Hôpital, fugues et vie vagabonde
Après 35 jours de folie furieuse, Castillo est démis de ses fonctions et placé dans une clinique psychiatrique par sa famille. On lui diagnostique un trouble bipolaire sévère. Son successeur affirme qu’il a laissé au club plus de 500 000 euros de dettes (ce que sa famille conteste). Dès lors, on n’entend plus parler de Castillo, devenu « el Loco » pour les supporters d’Everton. Selon les rumeurs, il serait devenu SDF. Il alterne les séjours à l’hôpital, les fugues et la vie vagabonde.
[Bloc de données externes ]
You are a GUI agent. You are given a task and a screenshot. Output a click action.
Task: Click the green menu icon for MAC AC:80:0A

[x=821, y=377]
Avant de faire reparler de lui, le 17 mars 2018. Ce jour-là, Castillo revient sur le devant de la scène au stade Sausalito, où il n’a jamais cessé d’aller. Everton affronte la U de Chile. Les Ruleteros tiennent le match nul jusqu’à la dernière minute, quand le club universitaire s’offre la victoire. Alors Castillo escalade la grille qui sépare les tribunes du terrain et va s’en prendre violemment à l’arbitre, ce qui lui vaut une interdiction de stade. Le coup de trop pour le Loco. Le 11 juillet dernier, Jorge Castillo a mis fin à ses jours dans la rue. Lors de son enterrement, aucune délégation officielle du club n’est venue. Mais ses anciens employés et des centaines d’ultras d’Everton, gueules peintes en jaune et bleu, ont porté son cercueil et chanté à sa gloire aux alentours du stade.